**Quoted text**
The Crusades aside, Civil War armies were perhaps the most religious in history. Troops who were not especially religious prior to the war often found comfort in religion when faced with the horrific reality of combat. Those who had held strong religious beliefs before they went into battle usually found their faith strengthened. One southerner reflected that “we are feeble instruments in the hands of the Supreme Power,” while his northern counterpart believed that he was “under the same protecting aegis of the Almighty here as elsewhere…It matters not, then,” he concluded, “where I may be the God of nature extends his protecting wing over me.”

Religion, specifically the Protestant religion, went to the very heart of the American experience in the nineteenth century. Both northerners and southerners were used to expressing themselves via religious metaphors and Scriptural allusions. Once war broke out, both sides saw themselves as Christian armies, and the war itself served to reinforce this.

The Confederate soldier, in particular, was encouraged to equate the cause of the Confederacy with the cause of Christ, by the efforts of religious journals such as The Army and Navy Messenger and The Soldierʼs Friend, many of which began publication after 1863. The Messenger advised southern troops as late as 1864 that the Confederacy was “fighting not only for our country but our God. This identity inspires our hope and establishes our confidence. It has become for us a holy war, and each fearful and bloody battle an act of awful and solemn worship.” In the same year, The Soldierʼs Paper reminded its readership, “The blood of martyrs was the seed of the Church, the blood of our heroes is the seed of liberty.” According to the Mississippi Messenger, the Civil War was no more nor less than “…the ordering of Godʼs Providence, which forbids the permanent union of heterogeneous nations.” The southern soldier responded to such arguments, and took them to heart. Even after the fall of Atlanta, an artillery lieutenant from Alabama could not “believe that our Father in Heaven intends that we shall be subjugated by such a race of people as the Yankees.”

**Data listing**

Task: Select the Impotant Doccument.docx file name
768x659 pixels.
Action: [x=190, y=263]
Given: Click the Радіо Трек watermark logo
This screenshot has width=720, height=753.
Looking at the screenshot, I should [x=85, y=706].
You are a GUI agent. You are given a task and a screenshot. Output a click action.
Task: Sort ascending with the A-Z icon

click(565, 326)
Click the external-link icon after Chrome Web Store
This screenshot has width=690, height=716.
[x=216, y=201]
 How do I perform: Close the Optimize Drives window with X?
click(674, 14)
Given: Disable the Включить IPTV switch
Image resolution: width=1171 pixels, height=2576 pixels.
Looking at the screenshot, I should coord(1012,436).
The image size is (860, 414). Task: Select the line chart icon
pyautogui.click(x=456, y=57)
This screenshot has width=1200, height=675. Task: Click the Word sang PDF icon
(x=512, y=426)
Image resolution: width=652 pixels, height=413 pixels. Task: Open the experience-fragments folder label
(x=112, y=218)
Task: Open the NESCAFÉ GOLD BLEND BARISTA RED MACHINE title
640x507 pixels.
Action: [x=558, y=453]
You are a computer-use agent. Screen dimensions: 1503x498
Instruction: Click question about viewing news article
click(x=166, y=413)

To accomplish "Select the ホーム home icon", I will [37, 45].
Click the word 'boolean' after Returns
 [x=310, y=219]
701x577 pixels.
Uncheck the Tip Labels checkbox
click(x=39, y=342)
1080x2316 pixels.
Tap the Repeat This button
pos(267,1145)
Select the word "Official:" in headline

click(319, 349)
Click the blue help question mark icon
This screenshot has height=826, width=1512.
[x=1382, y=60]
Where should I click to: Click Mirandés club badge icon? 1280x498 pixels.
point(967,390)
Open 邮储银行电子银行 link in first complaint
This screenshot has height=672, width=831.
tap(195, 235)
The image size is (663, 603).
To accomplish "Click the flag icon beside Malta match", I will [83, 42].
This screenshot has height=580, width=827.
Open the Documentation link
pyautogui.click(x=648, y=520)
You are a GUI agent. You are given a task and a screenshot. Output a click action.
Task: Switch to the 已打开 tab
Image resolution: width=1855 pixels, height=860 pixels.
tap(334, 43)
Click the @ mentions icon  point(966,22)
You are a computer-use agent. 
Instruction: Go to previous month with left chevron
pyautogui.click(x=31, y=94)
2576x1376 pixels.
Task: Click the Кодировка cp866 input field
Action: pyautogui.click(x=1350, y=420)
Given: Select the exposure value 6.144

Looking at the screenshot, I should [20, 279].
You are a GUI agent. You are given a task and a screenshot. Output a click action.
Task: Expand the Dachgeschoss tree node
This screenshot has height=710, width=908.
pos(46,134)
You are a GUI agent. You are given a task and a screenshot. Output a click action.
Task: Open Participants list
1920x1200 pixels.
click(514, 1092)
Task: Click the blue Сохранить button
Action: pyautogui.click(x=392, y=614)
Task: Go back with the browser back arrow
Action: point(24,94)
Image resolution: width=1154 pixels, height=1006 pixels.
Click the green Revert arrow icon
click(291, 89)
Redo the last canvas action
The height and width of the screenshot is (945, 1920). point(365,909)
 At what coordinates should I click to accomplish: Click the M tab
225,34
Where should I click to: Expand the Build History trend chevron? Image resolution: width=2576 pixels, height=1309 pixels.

**Directive 1**
Using the passage on religion in Civil War armies, decide whether each statement agrees with it, answering yes or no and quoting the words that settle it: (a) Soldiers with strong religious beliefs before battle usually found their faith weakened. (b) In 1864 the Messenger told southern troops the Confederacy was fighting for both country and God. (c) The artillery lieutenant who doubted the South would be subjugated was from Georgia.
**Directive 2**
Quote the passage on religion in Civil War armies word for word, starting with "Religion, specifically the" and going on through "to reinforce this.".
The listing has nothing to do with the passage on religion in Civil War armies.

**Right answer 1**
(a) No: "Those who had held strong religious beliefs before they went into battle usually found their faith strengthened."
(b) Yes: "fighting not only for our country but our God."
(c) No: "an artillery lieutenant from Alabama"

**Right answer 2**
Religion, specifically the Protestant religion, went to the very heart of the American experience in the nineteenth century. Both northerners and southerners were used to expressing themselves via religious metaphors and Scriptural allusions. Once war broke out, both sides saw themselves as Christian armies, and the war itself served to reinforce this.